What you need to do: Please return all of the records that follow, exactly as written.

[Data items]
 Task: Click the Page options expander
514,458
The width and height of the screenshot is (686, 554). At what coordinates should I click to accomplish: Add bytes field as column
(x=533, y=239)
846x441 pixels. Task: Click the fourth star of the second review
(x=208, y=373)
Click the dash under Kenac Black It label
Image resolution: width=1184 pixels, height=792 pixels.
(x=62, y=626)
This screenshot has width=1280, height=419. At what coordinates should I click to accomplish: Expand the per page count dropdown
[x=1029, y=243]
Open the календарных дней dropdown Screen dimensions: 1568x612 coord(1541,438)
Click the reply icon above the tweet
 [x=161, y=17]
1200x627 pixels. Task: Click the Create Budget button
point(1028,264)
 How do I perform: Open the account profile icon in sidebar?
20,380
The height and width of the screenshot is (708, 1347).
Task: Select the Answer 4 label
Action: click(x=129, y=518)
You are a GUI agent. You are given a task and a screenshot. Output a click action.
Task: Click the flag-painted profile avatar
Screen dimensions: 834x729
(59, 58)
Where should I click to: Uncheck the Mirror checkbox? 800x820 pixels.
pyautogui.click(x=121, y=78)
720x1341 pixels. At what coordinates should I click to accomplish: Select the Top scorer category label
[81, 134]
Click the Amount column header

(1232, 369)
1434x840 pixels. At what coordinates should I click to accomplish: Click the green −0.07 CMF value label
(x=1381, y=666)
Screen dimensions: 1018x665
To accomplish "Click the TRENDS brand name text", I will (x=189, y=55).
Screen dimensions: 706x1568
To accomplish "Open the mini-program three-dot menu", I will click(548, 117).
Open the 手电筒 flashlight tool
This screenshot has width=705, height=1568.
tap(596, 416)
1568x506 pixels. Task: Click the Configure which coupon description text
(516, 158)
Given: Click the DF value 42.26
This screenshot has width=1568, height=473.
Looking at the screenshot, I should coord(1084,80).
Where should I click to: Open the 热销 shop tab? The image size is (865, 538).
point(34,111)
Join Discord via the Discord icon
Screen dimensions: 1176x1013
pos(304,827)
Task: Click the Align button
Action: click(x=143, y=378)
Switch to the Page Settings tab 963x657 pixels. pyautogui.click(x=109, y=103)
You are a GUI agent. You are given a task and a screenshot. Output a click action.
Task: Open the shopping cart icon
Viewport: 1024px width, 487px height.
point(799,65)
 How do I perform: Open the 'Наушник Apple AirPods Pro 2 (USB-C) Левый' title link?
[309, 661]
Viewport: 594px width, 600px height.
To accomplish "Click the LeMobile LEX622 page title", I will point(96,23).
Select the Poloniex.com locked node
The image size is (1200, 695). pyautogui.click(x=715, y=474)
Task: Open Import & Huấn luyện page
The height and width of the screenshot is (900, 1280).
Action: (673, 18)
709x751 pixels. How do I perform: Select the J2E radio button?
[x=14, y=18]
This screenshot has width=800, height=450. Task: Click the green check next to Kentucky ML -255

Solution for this exercise:
 Task: Click the Page options expander
514,458
The width and height of the screenshot is (686, 554). At what coordinates should I click to accomplish: Add bytes field as column
(x=533, y=239)
846x441 pixels. Task: Click the fourth star of the second review
(x=208, y=373)
Click the dash under Kenac Black It label
Image resolution: width=1184 pixels, height=792 pixels.
(x=62, y=626)
This screenshot has width=1280, height=419. At what coordinates should I click to accomplish: Expand the per page count dropdown
[x=1029, y=243]
Open the календарных дней dropdown Screen dimensions: 1568x612 coord(1541,438)
Click the reply icon above the tweet
 [x=161, y=17]
1200x627 pixels. Task: Click the Create Budget button
point(1028,264)
 How do I perform: Open the account profile icon in sidebar?
20,380
The height and width of the screenshot is (708, 1347).
Task: Select the Answer 4 label
Action: click(x=129, y=518)
You are a GUI agent. You are given a task and a screenshot. Output a click action.
Task: Click the flag-painted profile avatar
Screen dimensions: 834x729
(59, 58)
Where should I click to: Uncheck the Mirror checkbox? 800x820 pixels.
pyautogui.click(x=121, y=78)
720x1341 pixels. At what coordinates should I click to accomplish: Select the Top scorer category label
[81, 134]
Click the Amount column header

(1232, 369)
1434x840 pixels. At what coordinates should I click to accomplish: Click the green −0.07 CMF value label
(x=1381, y=666)
Screen dimensions: 1018x665
To accomplish "Click the TRENDS brand name text", I will (x=189, y=55).
Screen dimensions: 706x1568
To accomplish "Open the mini-program three-dot menu", I will click(548, 117).
Open the 手电筒 flashlight tool
This screenshot has width=705, height=1568.
tap(596, 416)
1568x506 pixels. Task: Click the Configure which coupon description text
(516, 158)
Given: Click the DF value 42.26
This screenshot has width=1568, height=473.
Looking at the screenshot, I should coord(1084,80).
Where should I click to: Open the 热销 shop tab? The image size is (865, 538).
point(34,111)
Join Discord via the Discord icon
Screen dimensions: 1176x1013
pos(304,827)
Task: Click the Align button
Action: click(x=143, y=378)
Switch to the Page Settings tab 963x657 pixels. pyautogui.click(x=109, y=103)
You are a GUI agent. You are given a task and a screenshot. Output a click action.
Task: Open the shopping cart icon
Viewport: 1024px width, 487px height.
point(799,65)
 How do I perform: Open the 'Наушник Apple AirPods Pro 2 (USB-C) Левый' title link?
[309, 661]
Viewport: 594px width, 600px height.
To accomplish "Click the LeMobile LEX622 page title", I will point(96,23).
Select the Poloniex.com locked node
The image size is (1200, 695). pyautogui.click(x=715, y=474)
Task: Open Import & Huấn luyện page
The height and width of the screenshot is (900, 1280).
Action: (673, 18)
709x751 pixels. How do I perform: Select the J2E radio button?
[x=14, y=18]
This screenshot has width=800, height=450. Task: Click the green check next to Kentucky ML -255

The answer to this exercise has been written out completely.